Work required:
Begin the copy at the line that contains "The width and", end it at the last line of the entries below, keep every word exact, and include no pictures.

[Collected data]
========================================================================
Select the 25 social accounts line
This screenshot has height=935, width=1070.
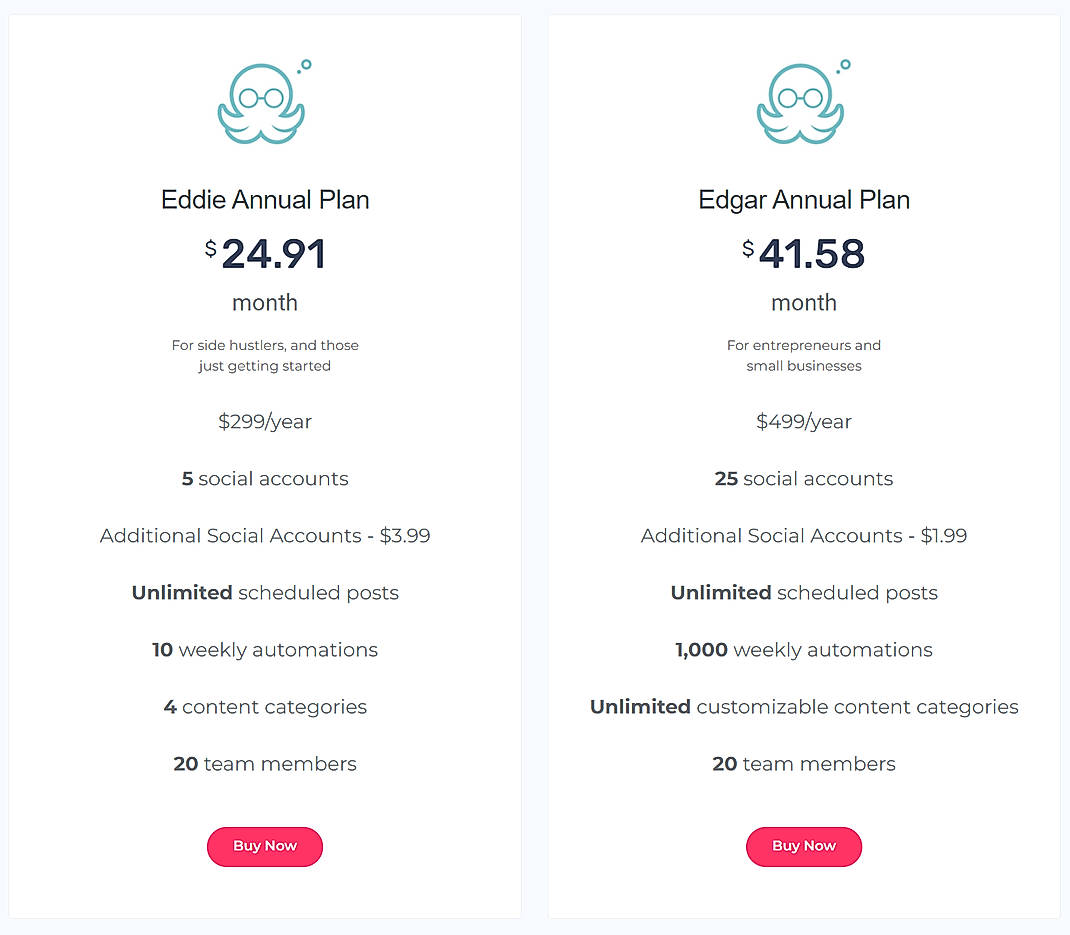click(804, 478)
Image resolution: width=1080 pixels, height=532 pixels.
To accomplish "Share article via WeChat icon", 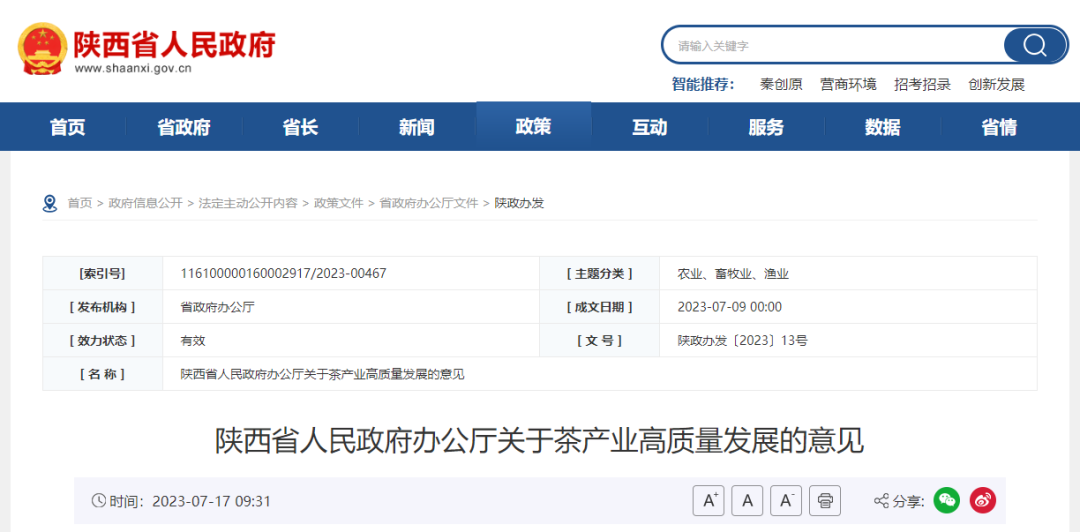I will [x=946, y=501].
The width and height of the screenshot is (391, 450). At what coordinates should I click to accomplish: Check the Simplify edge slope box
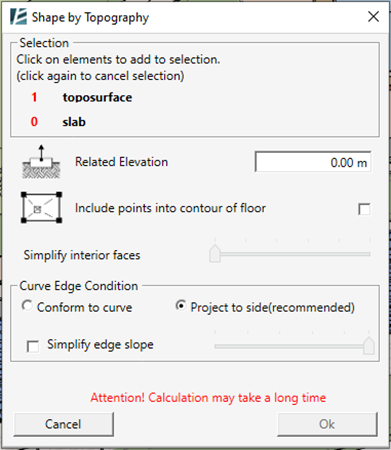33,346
========================================================================
Written answer:
The width and height of the screenshot is (391, 450). At what coordinates should I click to accomplish: Check the Simplify edge slope box
33,346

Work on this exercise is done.